New Brunswick and Alberta had the lowest welfare incomes in 2005 for the four household types we looked at in each province and territory.
In 2005, welfare incomes were at the lowest point since 1986 in 20 scenarios.
When the peak year welfare incomes were compared to 2005 welfare incomes, some of the losses were staggering. In Alberta, the income of a single person decreased by almost 50 percent. In Ontario, a lone parent’s income decreased by almost $6,600 and a couple with two children lost just over $8,700.
The income of a single person in Alberta with a disability was only 38 percent of the poverty line. And for a lone parent with one child, only 48 percent of the poverty line.
    Across Canada, the council said, “No welfare incomes were remotely close to the poverty line, average incomes or median incomes.”
    As of early 2005, only Newfoundland and Labrador, Nova Scotia, New Brunswick, Quebec, and Manitoba had not clawed back any of the National Child Benefit Supplement.
    In their 2005 report, the National Council of Welfare said,
Welfare incomes were woefully inadequate in 2005, as they have been every year since 1986, when the National Councilof Welfare started tracking them. Welfare recipients are among the poorest of the poor and have to subsist on incomes far below what most people consider reasonable. They are so poor that they cannot access the resources that many of us take for granted — resources such as adequate housing, employment and recreational opportunities.
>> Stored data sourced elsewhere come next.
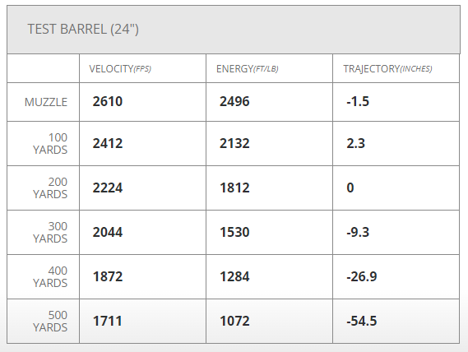
Task: Select the ENERGY (FT/LB) column header
Action: coord(247,69)
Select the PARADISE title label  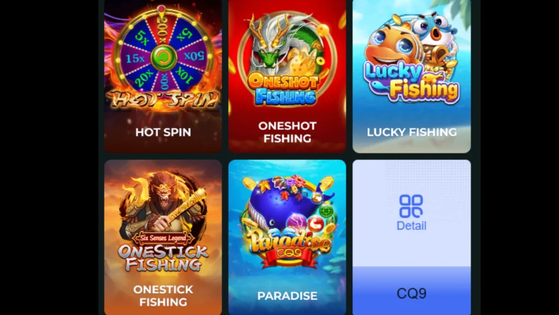click(x=287, y=296)
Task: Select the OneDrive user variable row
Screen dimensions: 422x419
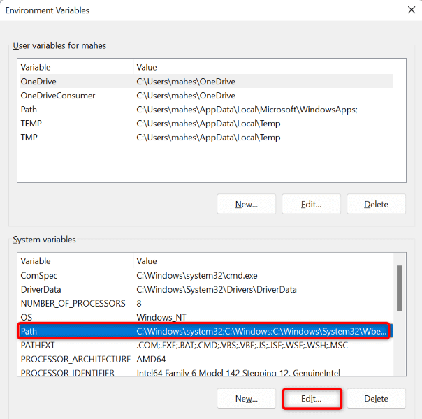Action: [206, 82]
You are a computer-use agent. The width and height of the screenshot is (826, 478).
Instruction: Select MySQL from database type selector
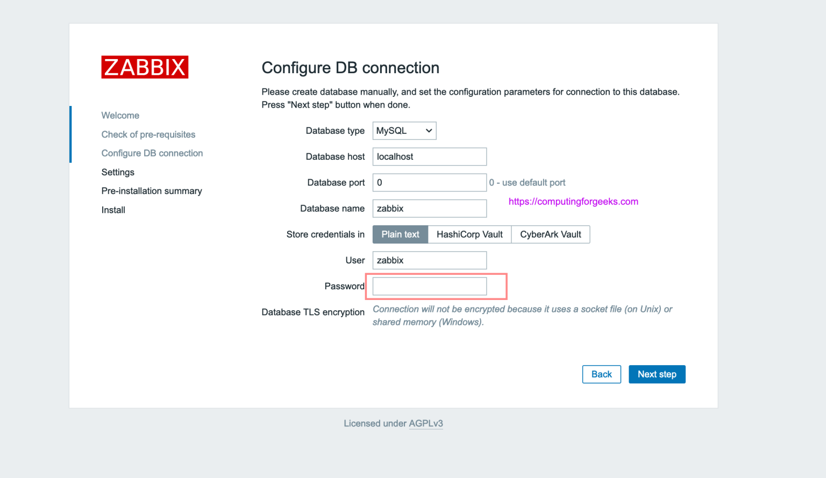click(x=404, y=130)
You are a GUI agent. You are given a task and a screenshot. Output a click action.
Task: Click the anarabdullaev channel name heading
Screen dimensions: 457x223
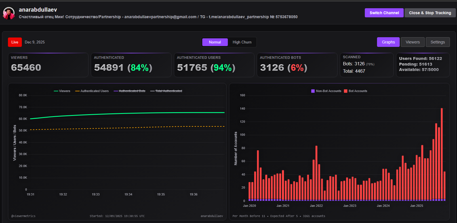[x=38, y=10]
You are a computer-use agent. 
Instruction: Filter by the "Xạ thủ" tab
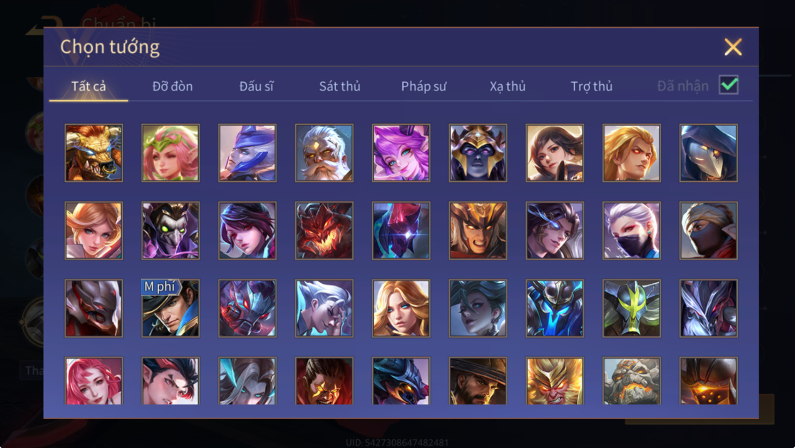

Welfare incomes were never high, but the recent declines demonstrate that governments are not interested in providing help to people who need it the most.
People don’t turn to welfare because they want to; they turn to it because they have no other options. Who would choose to live on such a meagre income?
    In 2005, for couples with two children, the gap between welfare incomes and the poverty line varied from an immense $19,553 in B.C. to $11,434 in P.E.I.
    Commenting on the 2006 National Council Welfare Incomes report, the Toronto Star ’s Thomas Walkom writes that the plight of those on welfare in Canada
reflects the deliberate decisions of elected governments — presumably supported by the Canadian public at large — to purge roughly 1.7 million people consigned to welfare from our collective consciousness.
It is shameful. It is pretty much criminal. Successive governments have gutted or eliminated much of Canada’s vaunted social safety net.
And increasingly employers prefer part-time or contract workers who can be fired at will and who are owed neither benefits or pensions. 2
    In March of 1995, there were some 3,070,900 men, women, and children on welfare in Canada. Since then, there has been a steady decline, down to 1,678,800 in March 2005. Pretty impressive, but certainly not allgood news. While some of the decline can be traced to low unemployment rates, some of it stems from much more strict eligibility requirements. And those still on welfare are being punished by deliberate government policies in an unprecedented manner.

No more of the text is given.